12:24HORÓSCOPO

por Osman Gadoso

Peixes

No segundo andar, na sala de cirurgia, os médicos trabalhavam com a meticulosidade necessária naquele tipo de cirurgia incisiva e reparadora. No revezamento, oito horas se passaram de forma tensa, mas sob controle. Três andares acima, no apartamento à espera da paciente, uma empresa se formou casualmente. Uma vendedora de pinos de titânio para implante odontológico atendia dentistas pelo celular, enquanto dois computadores ligados à rede eram utilizados pelos outros dois amigos de quem estava sendo cortada. Num deles, a tradução de um livro era finalizada. No outro, informações vindas de Brasília transfomavam-se em notícias espalhadas. Houve várias interrupções nesta surreal e real linha de produção. Enfermeiras entravam no apartamento porque não sabiam que a cirurgia ainda prosseguia.
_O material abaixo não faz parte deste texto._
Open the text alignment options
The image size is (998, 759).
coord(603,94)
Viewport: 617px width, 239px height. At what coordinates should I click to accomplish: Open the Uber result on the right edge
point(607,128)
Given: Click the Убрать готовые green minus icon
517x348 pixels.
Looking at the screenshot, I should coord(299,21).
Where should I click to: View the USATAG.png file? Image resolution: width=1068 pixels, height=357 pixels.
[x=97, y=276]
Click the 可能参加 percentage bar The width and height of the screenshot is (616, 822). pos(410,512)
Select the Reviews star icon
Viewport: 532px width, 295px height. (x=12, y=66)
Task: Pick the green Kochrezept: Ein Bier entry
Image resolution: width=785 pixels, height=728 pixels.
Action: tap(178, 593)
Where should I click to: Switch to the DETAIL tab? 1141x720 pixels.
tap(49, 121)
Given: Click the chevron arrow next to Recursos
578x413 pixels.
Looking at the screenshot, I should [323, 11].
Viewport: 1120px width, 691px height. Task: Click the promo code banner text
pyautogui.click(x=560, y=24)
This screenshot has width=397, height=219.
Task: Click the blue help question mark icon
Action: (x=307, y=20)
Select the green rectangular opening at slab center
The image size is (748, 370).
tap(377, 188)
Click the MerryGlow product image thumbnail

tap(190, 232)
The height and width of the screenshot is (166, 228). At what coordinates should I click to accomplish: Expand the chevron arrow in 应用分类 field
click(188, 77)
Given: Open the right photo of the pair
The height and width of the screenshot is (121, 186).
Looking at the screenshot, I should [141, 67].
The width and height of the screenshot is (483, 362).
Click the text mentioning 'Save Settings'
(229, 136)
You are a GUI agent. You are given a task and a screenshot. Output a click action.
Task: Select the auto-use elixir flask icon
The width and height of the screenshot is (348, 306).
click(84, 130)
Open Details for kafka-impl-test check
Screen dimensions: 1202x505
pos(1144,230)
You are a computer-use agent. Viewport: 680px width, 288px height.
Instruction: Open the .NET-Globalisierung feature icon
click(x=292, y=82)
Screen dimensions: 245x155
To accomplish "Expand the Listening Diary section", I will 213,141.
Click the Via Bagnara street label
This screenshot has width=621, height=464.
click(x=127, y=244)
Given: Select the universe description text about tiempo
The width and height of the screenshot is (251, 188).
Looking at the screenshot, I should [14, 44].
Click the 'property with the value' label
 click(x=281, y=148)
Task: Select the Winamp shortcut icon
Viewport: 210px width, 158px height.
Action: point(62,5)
Olhavam os olhares fulminantes de quem teve interrompido o trabalho. Pediam desculpas e saíam sem entender nada. No final da tarde, ela, a paciente, chegou de maca. Falando pelos cotovelos. Só não pediu um computador porque o médico proibiu qualquer esforço. Encerraram-se, então, as atividades. De forma feliz, porque tudo naquela tarde de segunda foi um sucesso no hospital com nome de japonês.